То, что деятельность государства сопровождается практически всегда изданием определенных правовых актов, – факт, не требующий доказательств. В этом отношении неважно, говорим мы о «демократическом», «цивилизованном» государстве или, например, о государстве тоталитарном, как его характеризует либеральная наука. Собственно говоря, едва ли не общепризнанный критерий, отличающий государство от иных общественных союзов, заключается как раз именно в возможности верховной власти издавать правовые акты общего действия, поддержанные принудительной силой политической организации общества. Вопрос заключается в другом: как оценивать это явление, какие аспекты его признавать значимыми, а какие – второстепенными, как соотнести его с человеческой свободой и какие цели определить ему в качестве основных, т.е. неразрешимых иным путем, кроме указанного?
«Слово “право”, – писал Б.Н. Чичерин, – понимается в двояком значении: субъективном и объективном. Субъективное право есть законная свобода чтолибо делать или требовать; объективное право есть самый закон, определяющий свободу и устанавливающий права и обязанности людей. Оба значения неразрывно связаны, ибо свобода тогда только становится правом, когда она освящена законом, закон же имеет в виду признание и определение свободы»[193]
. В другом месте у того же автора мы читаем следующее: «Области свободы общественной соответствует публичное право. Здесь человек является уже не самостоятельной единицей, а членом союза, в который он входит как свободное, но подчиненное лицо»[194].«Культурные задачи человечества, – отмечал немец Йозеф Колер (1849—1919), – могут быть достигнуты только в правильно организованном общении, и это общение в известных направлениях должно носить принудительный характер… Цель, к которой оно стремится, может быть достигнута только при единении всех стремящихся к культуре и насильственном подавлении всех враждебных ей элементов». Как видно, здесь подчеркивается, во-первых, необходимость и возможность построения культурного, гармоничного общества, во-вторырых, универсальный характер выбранного способа организации общества.
Следующая цитата данного автора позволяет подтвердить точку зрения, что этот способ носит исключительно правовой характер и безусловно связан с обеспечением свободы лица. «Согласно прежде господствовавшему мнению, средства принуждения предоставлены произвольному усмотрению государства, но современное право иначе смотрит на этот вопрос. Теперь принудительные меры, находящиеся в руках государства, установлены законом, и каждое лицо, подвергшееся этим мерам, может требовать рассмотрения и проверки принудительной деятельности государства. Акт управления не есть, однако, правовой акт, он, правда, находится в сфере права, но регулируется правом только с отрицательной стороны, поскольку он не должен преступать установленных правовых границ»[195]

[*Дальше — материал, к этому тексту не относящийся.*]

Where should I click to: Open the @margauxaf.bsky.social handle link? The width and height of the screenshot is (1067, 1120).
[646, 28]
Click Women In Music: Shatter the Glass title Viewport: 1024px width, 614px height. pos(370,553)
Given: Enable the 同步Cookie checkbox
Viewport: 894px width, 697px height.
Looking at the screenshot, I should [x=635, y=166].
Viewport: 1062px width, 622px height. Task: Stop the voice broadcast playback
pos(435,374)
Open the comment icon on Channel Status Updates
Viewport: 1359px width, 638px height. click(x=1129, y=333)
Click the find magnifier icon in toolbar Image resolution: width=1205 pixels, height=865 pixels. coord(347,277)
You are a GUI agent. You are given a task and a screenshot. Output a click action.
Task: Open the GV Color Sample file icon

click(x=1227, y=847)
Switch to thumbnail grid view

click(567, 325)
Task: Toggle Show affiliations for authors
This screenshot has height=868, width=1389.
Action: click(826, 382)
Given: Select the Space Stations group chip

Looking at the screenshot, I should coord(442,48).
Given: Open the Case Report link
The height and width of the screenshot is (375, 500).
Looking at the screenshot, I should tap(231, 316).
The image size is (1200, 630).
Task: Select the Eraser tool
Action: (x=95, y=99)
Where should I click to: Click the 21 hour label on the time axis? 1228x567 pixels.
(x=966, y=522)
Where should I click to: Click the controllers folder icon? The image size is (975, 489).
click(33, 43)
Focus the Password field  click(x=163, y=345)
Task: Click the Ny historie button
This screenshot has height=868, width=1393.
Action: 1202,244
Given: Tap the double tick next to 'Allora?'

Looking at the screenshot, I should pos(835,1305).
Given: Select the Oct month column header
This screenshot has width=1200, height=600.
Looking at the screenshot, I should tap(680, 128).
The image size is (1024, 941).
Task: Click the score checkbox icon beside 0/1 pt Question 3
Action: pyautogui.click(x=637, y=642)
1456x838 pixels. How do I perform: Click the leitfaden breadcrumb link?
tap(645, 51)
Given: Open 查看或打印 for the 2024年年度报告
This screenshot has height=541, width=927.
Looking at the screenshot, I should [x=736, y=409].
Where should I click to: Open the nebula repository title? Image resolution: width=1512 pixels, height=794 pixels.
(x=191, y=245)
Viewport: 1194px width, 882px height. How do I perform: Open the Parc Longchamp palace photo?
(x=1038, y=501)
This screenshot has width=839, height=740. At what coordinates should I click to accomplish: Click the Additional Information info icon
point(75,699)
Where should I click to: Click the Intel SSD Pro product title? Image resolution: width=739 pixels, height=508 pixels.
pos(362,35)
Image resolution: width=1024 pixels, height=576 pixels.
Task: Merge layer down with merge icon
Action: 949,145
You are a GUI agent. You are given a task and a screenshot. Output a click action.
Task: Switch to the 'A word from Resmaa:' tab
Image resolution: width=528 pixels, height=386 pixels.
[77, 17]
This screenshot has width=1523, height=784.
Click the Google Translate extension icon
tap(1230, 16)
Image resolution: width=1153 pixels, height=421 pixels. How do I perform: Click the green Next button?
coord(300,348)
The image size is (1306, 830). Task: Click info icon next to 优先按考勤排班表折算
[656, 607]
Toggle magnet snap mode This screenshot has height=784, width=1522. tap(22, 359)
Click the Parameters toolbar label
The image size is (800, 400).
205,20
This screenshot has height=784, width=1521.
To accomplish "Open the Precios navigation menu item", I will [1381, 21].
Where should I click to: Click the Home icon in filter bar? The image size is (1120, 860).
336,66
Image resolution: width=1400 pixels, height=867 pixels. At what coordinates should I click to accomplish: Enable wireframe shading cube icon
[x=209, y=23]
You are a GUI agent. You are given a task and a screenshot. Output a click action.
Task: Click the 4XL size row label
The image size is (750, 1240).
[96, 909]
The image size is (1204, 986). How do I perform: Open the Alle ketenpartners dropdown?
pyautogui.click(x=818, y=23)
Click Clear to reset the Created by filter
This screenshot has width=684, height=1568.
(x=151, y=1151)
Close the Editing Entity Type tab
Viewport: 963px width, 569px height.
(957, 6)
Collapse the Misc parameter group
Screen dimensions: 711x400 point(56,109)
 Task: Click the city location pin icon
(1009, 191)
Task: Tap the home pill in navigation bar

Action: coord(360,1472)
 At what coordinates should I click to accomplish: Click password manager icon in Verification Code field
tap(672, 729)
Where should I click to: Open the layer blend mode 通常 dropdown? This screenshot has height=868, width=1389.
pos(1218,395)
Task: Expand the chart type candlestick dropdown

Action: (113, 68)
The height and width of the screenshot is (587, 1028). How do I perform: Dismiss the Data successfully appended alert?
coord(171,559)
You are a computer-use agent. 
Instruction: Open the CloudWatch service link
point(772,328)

.Определяя различия между абсолютистским, полицейским государством и государством правовым, известный русский юрист А.И. Елистратов (1874—1955) писал: «Подчинение обывателей личному усмотрению абсолютного монарха и его чиновников носило по преимуществу стихийный характер. В правовом государстве взаимное соподчинение людей устанавливается, в большей или меньшей мере, на началах правового порядка… Другими словами, в основу взаимного соподчинения людей в конституционном Государстве ложатся юридические акты»[196]
.Выделение права из области морали, признание его самостоятельной и, по существу, главенствующей роли, рациональный характер идеи права позволяет со всей очевидностью поставить вопрос: а можно ли считать эту тенденцию вполне соответствующей требованиям христианской нравственности и учению Христа?
Повидимому, ответ носит однозначный характер. Можно, в конце концов, спорить, являются ли нормы Нового Завета «вполне правовыми», т.е. могущими иметь прямое действие на общество и регулировать его отношения так же, как нормы, традиционно считающиеся правовыми, или нет. Можно также игнорировать вопрос о возможности – с точки зрения христианского вероучения – построения гармоничного политического общества на земле и о последствиях указанных попыток. Но нельзя не признать, что христианство, как абсолютная система ценностей, имеющая в своей ориентации духовную свободу и нравственное совершенствование лица, не может быть «заменено» неким аналогом, куда либеральное правосознание вводит рациональную идею права.
Равно как и другие составляющие либерализм институты свободы лица – собственность, политические права и т.д., – право не оценивается христианством как вполне адекватная себе замена. Оно признает их, но лишь постольку, поскольку данные явления общественной жизни составляют ее обязательные признаки, которые не могут быть уничтожены целиком и полностью. Действительно, «сами по себе» правовое регулирование и правопорядок имеют ценность только тогда, когда их позитивное содержание подвержено оценочной критике.